В свое время он дал моей дочери первое причастие, и она избрала его себе в исповедники, потому что постоянно ходит к причастию. По этой причине я не раз приглашала его к обеду, но безуспешно. Вошел он чрезвычайно расстроенный, и в его чертах, обычно столь умиротворенных, я прочла такое сильное и плохо скрытое смятение, что не смогла целиком объяснить это робостью и сразу же непроизвольно выпалила:

„Ах, Боже мой, в чем дело, господин кюре?“

„В том, сударыня, — ответил он, — что перед вами человек, находящийся в самом затруднительном положении на свете. Я служу Господу уже полвека с лишком, но никогда еще на меня не возлагалась обязанность более трудная, нежели та, что привела меня к вам“.

Кюре сел и попросил меня во время нашего разговора держать дверь на запоре. Вы догадываетесь, что подобная торжественность несколько встревожила меня. Он это заметил.
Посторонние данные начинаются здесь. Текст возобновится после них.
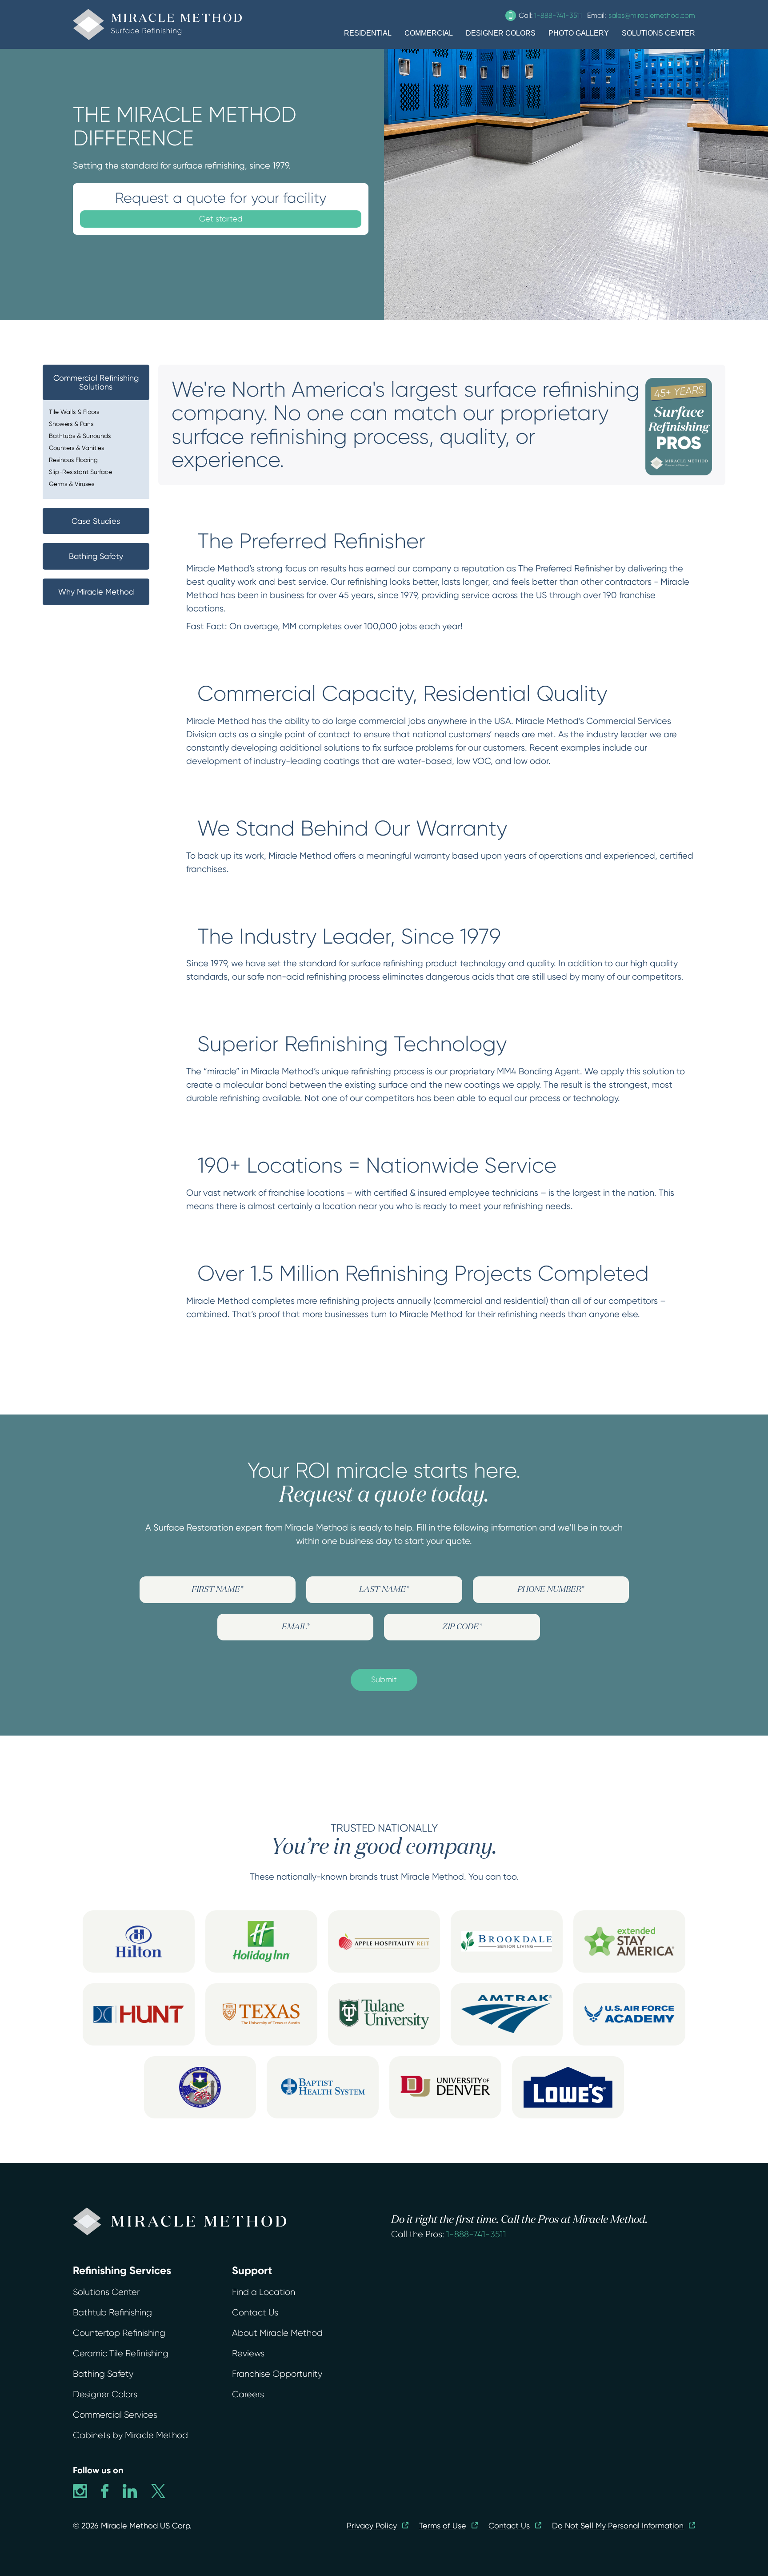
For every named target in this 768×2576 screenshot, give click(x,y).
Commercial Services (115, 2415)
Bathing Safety (103, 2374)
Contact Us (255, 2312)
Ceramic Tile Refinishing (120, 2353)
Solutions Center (106, 2292)
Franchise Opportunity (277, 2374)
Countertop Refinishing (119, 2333)
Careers (248, 2394)
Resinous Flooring (73, 459)
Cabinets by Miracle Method (130, 2435)
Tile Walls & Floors (74, 411)
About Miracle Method (277, 2333)
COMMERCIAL (428, 33)
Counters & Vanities (76, 447)
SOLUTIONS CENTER (658, 33)
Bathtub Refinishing (112, 2312)
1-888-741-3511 (476, 2234)
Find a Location (263, 2292)
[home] (157, 24)
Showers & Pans (71, 423)
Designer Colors (105, 2394)
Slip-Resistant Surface (80, 471)
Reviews (248, 2353)
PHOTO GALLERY (578, 33)
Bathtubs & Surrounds (80, 435)
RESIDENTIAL (368, 33)
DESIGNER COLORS (501, 33)
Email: (641, 15)
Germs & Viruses (71, 483)
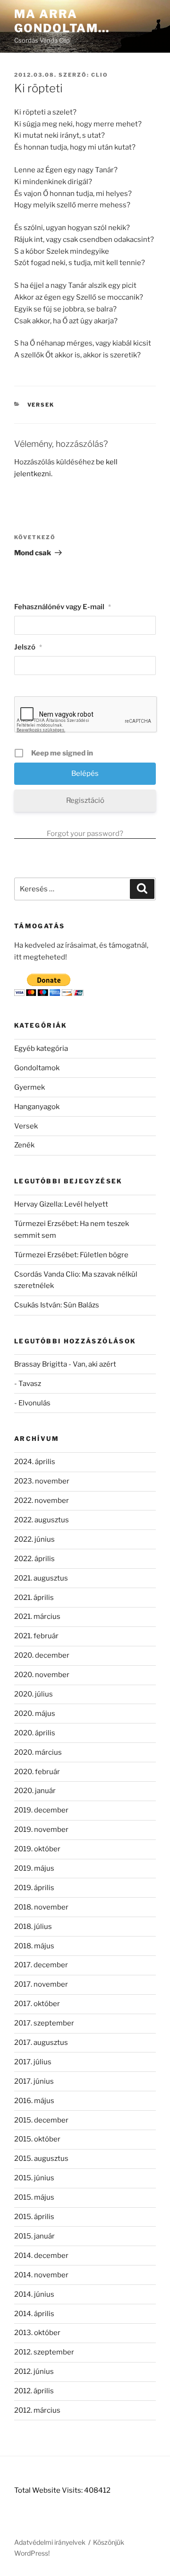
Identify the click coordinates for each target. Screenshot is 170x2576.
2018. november (41, 1907)
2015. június (34, 2178)
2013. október (37, 2332)
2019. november (41, 1829)
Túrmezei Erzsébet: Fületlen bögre (71, 1255)
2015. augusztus (41, 2158)
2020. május (34, 1713)
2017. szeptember (44, 2023)
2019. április (34, 1887)
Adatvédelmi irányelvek (49, 2542)
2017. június (34, 2081)
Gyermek (29, 1087)
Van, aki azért (94, 1364)
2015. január (34, 2236)
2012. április (34, 2391)
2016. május (34, 2100)
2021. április (34, 1597)
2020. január (35, 1790)
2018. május (34, 1946)
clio (99, 74)
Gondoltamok (37, 1068)
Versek (41, 404)
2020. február (37, 1772)
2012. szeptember (44, 2352)
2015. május (34, 2197)
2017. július (32, 2062)
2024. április (34, 1461)
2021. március (37, 1616)
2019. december (41, 1810)
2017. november (41, 1984)
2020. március (38, 1752)
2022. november (41, 1500)
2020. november (41, 1674)
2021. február (36, 1636)
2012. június (34, 2371)
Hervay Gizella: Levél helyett (61, 1204)
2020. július (33, 1694)
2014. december (41, 2255)
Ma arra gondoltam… (62, 21)
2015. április (34, 2216)
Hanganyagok (37, 1106)
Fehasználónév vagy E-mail (62, 607)
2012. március (37, 2410)
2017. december (41, 1965)
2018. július (33, 1926)
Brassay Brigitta (40, 1364)
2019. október (37, 1849)
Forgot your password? (85, 833)
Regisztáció (85, 800)
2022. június (34, 1539)
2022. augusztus (41, 1520)
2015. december (41, 2120)
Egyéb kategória (41, 1048)
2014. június (34, 2294)
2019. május (34, 1868)
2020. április (34, 1733)
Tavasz (29, 1383)
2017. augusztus (41, 2042)
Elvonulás (34, 1403)
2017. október (37, 2003)
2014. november (41, 2275)
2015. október (37, 2139)
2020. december (41, 1655)
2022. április (34, 1558)
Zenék (24, 1145)
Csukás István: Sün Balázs (56, 1305)
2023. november (41, 1481)
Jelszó (28, 647)
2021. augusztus (41, 1578)
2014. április (34, 2314)
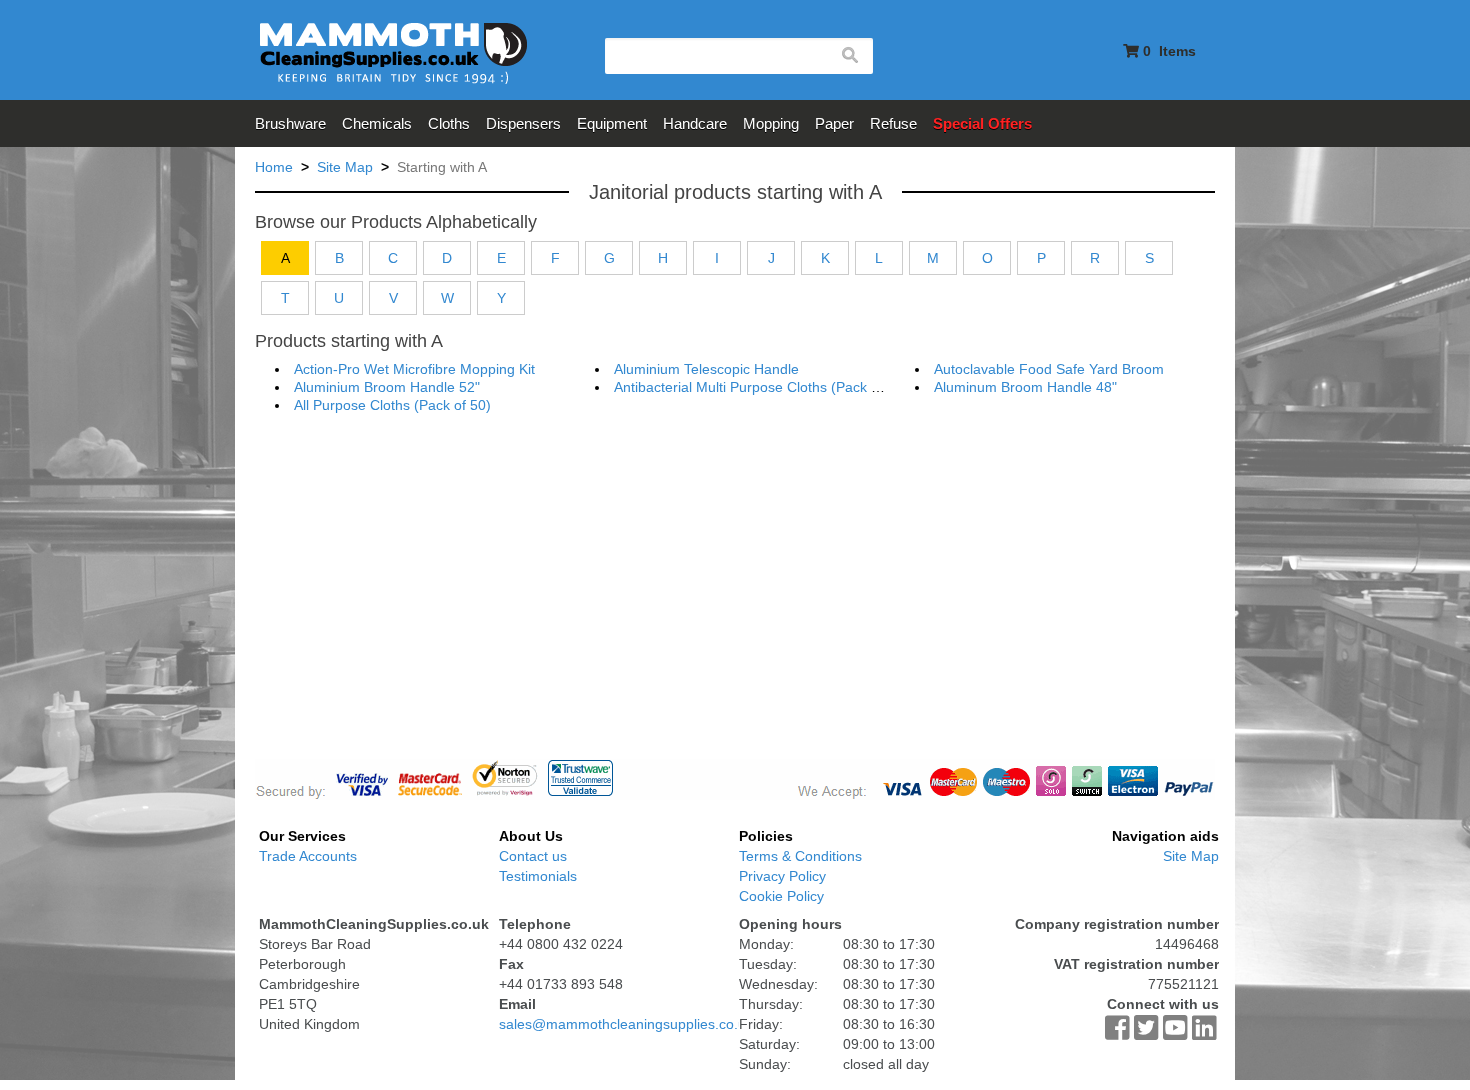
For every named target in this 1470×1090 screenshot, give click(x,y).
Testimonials (538, 876)
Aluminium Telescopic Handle (706, 369)
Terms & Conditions (800, 856)
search (849, 56)
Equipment (612, 123)
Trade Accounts (308, 856)
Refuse (893, 123)
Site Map (1191, 856)
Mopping (771, 123)
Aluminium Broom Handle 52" (387, 387)
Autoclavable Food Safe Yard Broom (1049, 369)
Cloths (449, 123)
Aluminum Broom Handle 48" (1025, 387)
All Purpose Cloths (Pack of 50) (392, 405)
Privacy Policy (782, 876)
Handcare (695, 123)
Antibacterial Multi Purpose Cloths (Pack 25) (753, 387)
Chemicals (377, 123)
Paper (834, 123)
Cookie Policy (781, 896)
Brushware (290, 123)
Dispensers (523, 123)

„Не волнуйтесь так, сударыня, — заговорил он. — Вам понадобится выслушать меня и объяснить мне то чудовищное, о чем пойдет речь и во что я, по правде говоря, не могу поверить. Как вы сами знаете, ваша дочь, которая послала меня к вам, — ангел чистоты и богобоязненности. Я знаю ее душу, которую держу как на ладони с семилетнего возраста, и убежден, что девочка ошибается — возможно, по причине своей невинности. Однако сегодня утром, явившись ко мне на исповедь, она призналась, что — вы не поверите, сударыня, как не поверил и я, но слово придется все же произнести — она беременна“.

Я вскрикнула.

„Сегодня утром у себя в исповедальне я вскрикнул так же, как вы, сударыня, услышав подобное признание, сделанное с явно искренним и беспредельным отчаянием. Я изучил этого ребенка. Она пребывает в полном неведении о том, что такое жизнь и грех. Изо всех девушек, которых я исповедую, она, без сомнения, та, за кого я с наибольшей уверенностью могу поручиться перед Господом. Вот все, что я имею вам сказать. Мы, священники, — хирурги души: наш долг помогать ей разрешаться от бремени греха, таимого ею в себе, и делать это руками, которые не поранят и не загрязнят ее. Словом, со всей мыслимой осторожностью я выслушал, выспросил, допросил этого отчаявшегося ребенка, эту бедняжку, которая, признавшись и покаявшись в проступке, почитаемом ею за преступление, чреватое для нее вечной гибелью, потому что несчастная полагает себя погибшей, перестала мне отвечать и упрямо замкнулась в молчании, нарушив его лишь затем, чтобы умолять меня пойти к вам, сударыня, и сообщить о ее падении. „Я хочу, чтобы мама все знала, — заключила она, — но никогда не смогу сама ей признаться““.